Rhubarb: Rhubarb (Rheum rhaponticum) is a perennial cultivated plant that persists around old farm sites. The plant contains oxalate crystals, which have been reported to cause poisoning when large quantities of raw or cooked leaves are ingested. Anthraquinones (glycosides) have been implicated more recently in the poisoning. The stalks are widely used as preserves and are also eaten raw, without problems. The toxic content is much lower in the stalks. Humans have been poisoned after ingesting the leaves. Human poisoning was a particular problem in World War I, when the leaves were recommended as a food source in Britain. Some animals, including goats and swine, have also been poisoned by ingesting the leaves. Children should be taught to eat only the rhubarb stalks, preferably under supervision (Robb 1919; Cooper and Johnson 1984).

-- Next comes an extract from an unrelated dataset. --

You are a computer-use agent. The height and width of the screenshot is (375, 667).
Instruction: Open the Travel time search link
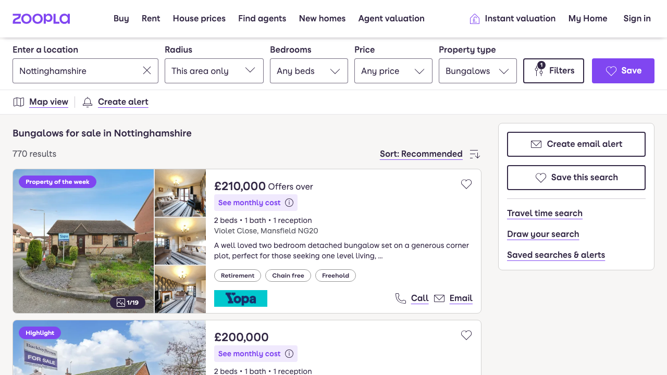tap(544, 214)
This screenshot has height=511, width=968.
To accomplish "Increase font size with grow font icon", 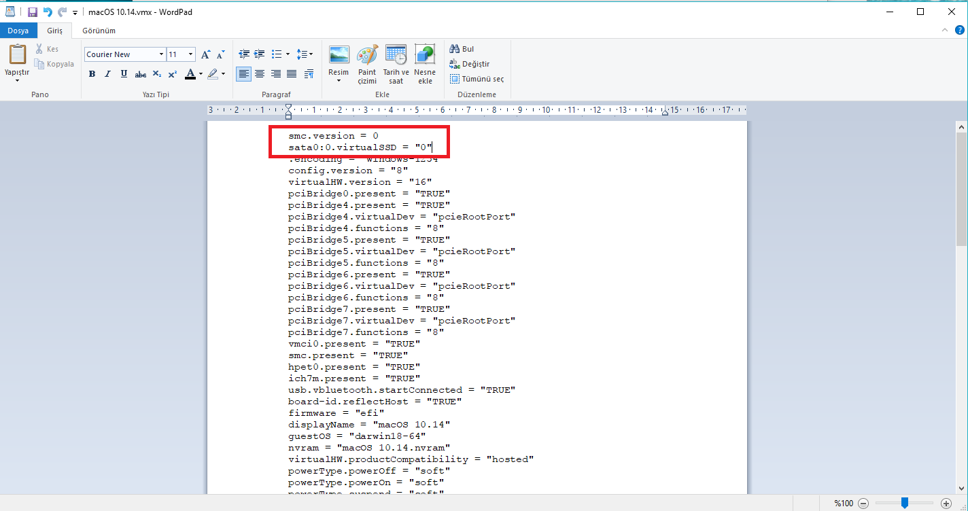I will coord(206,54).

Sunflower: Sunflower (Helianthus annuus) causes allergic contact dermatitis in sensitive individuals after contact with the sesquiterpene lactones contained in fragile, multicellular, capitate glandular hairs (Hausen and Spring 1989). Cattle have been poisoned in Europe after ingesting plants that did not have mature seeds. This is a result of nitrate toxicity, which has caused sickness and death (Cooper and Johnson 1984).

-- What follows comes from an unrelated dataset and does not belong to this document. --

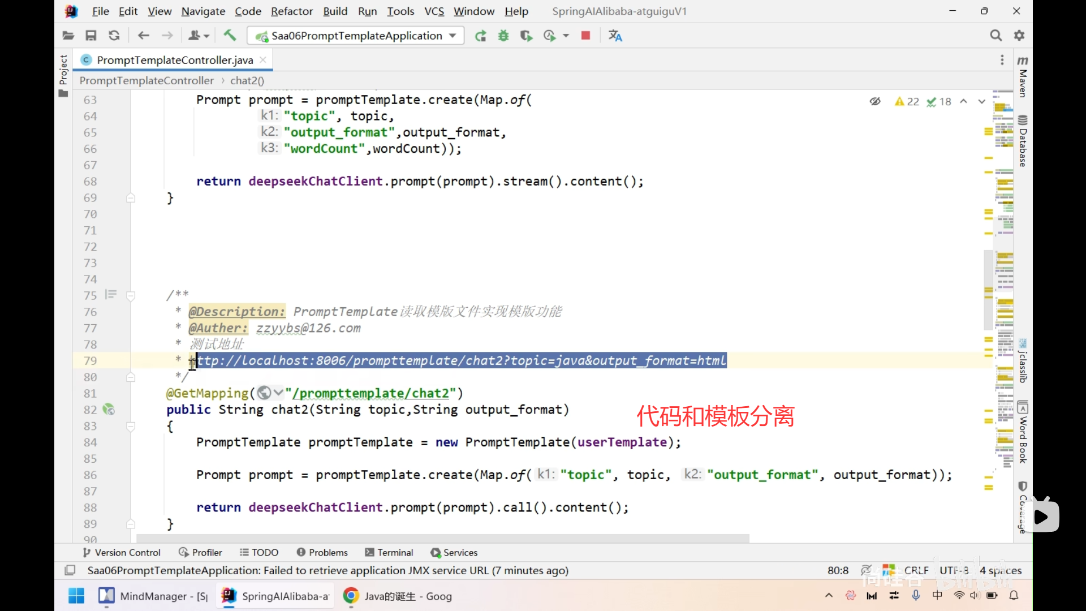1086x611 pixels.
Task: Click the Debug bug icon
Action: point(503,36)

Sweet Pea: Sweet pea (Lathyrus odoratus) is a summer annual commonly cultivated because of its beautiful fragrant flowers. The pods and seeds contain BAPN (beta-aminopropionitrile), which causes osteolathyrism, a syndrome characterized by skeletal deformities and aortic rupture. This chemical was first extracted from sweet pea plants and has since been found in some other members of the genus Lathyrus. Horses are more susceptible to this syndrome than other livestock. Most of the information on osteolathyrism is based on experimental work. This problem has not occurred in humans; instead, see neurolathyrins under grass pea ( Lathyrus sativus). In Canada, ingesting enough sweet pea to cause osteolathyrism is not likely (Selye 1957, Cheeke and Schull 1985).
These are just a few of the plants that are considered poisonous. You'll notice that only one of the listings contains "goats" in it. It is my opinion that too much of anything can be bad. This perhaps stresses the importance of ALWAYS keeping baking soda available free choice.
Alot of people feed alfalfa. Even alfalfa is considered a poisonous plant! Imagine feeding your goats nothing but alfalfa daily. This kind of illustrates that a plant can be poisonous yet useful at the same time to some degree. If the diet consists of different nutritional items, each could tend to counteract the ill effects of another.
Alfalfa: Alfalfa (Medicago sativa) is an important forage and silage crop in Canada. However, under some circumstances, alfalfa can cause a variety of different toxic problems. Ingesting rapidly growing alfalfa at the vegetative to mid-bud stage can cause bloat in cattle and sheep (Hall and Majak 1989). Alfalfa has also caused photosensitization in cattle with white skin (MacDonald 1954). Alfalfa contains phytoestrogens which cause infertility in animals, including cattle and sheep. These compounds are also contained in some alfalfa pills that are found in health food stores, and these may cause problems in some cases (Cheeke and Schull 1985). Alfalfa also contains saponins that can interfere with the growth of poultry and thus reduce egg-laying (Fuller and McClintock 1986, Oakenfull and Sidhu 1989). Low saponin cultivars have been developed.